Chuck (Modeling Central Japan in September, 1964 - well above sea level)
And south and west of El Centro as well. The former SD&AE line west to Plaster City gets above sea level just a bit west of Dixieland, about three miles east of Plaster City. Going south from El Centro, the UP gets above sea level around Heber and is only a few feet “out of the water” by the time it gets to Calexico.
I thought RWM was talking about some of the feed lots down in the valley, which met his description of flies and smell. There’s a big one now next to the aforementioned SD&AE line just east of Dixieland.
The map shows 42nd St and Park Ave around 55 ft above sea level, so I’m guessing no New York Central track got below sea level.
RWM was probably referring to the Salton Sea itself, which is getting increasingly brackish.
Feedlot smell is nothing remarkable, and there are seemingly a zillion of them along railways, including quite a few along the Sunset Route from Maricopa to about Mohawk. The Salton Sea smell and flies, however, strike me as more insidious.
RWM
In my youth, I waterskied there.
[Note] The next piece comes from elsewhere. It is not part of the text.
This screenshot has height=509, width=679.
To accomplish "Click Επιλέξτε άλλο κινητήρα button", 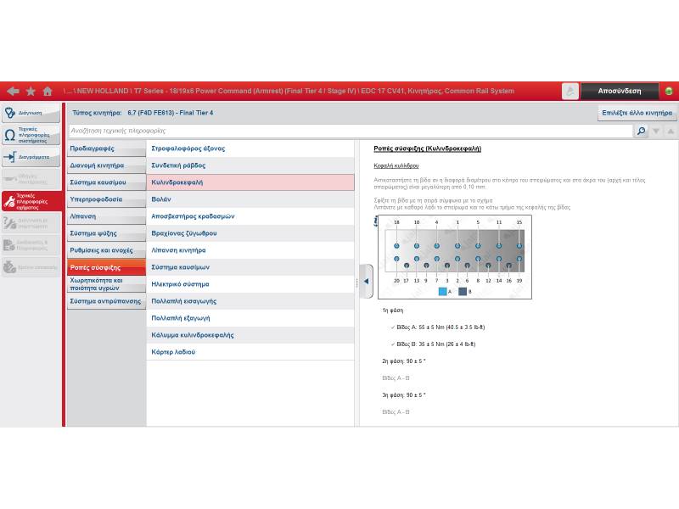I will pos(637,113).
Not too bad then, but had to take a prompt shower.
Don’t forget the Chunnel between France and Great Britain !
Nicely put…
Considering that the Salton Sea is being loaded up with dissolved solids from the Colorado River, fertilizer and other agricultural runoff along with sewage from Mexicali via the New River, there’s most likely a lot of weird junk in that body of water. To make matters worse, the salinity is already higher than ocean water, which limits the kind of life forms that can live there, but not salty enough to kill off most life forms.
I kind of wonder if there are some commercially valuable chemicals in the sea, e.g. nitrates from fertilizer runoff.
As for other tracks below sea level, BART’s trans-bay tunnel and a good portion of the trackage under Market Street qualify.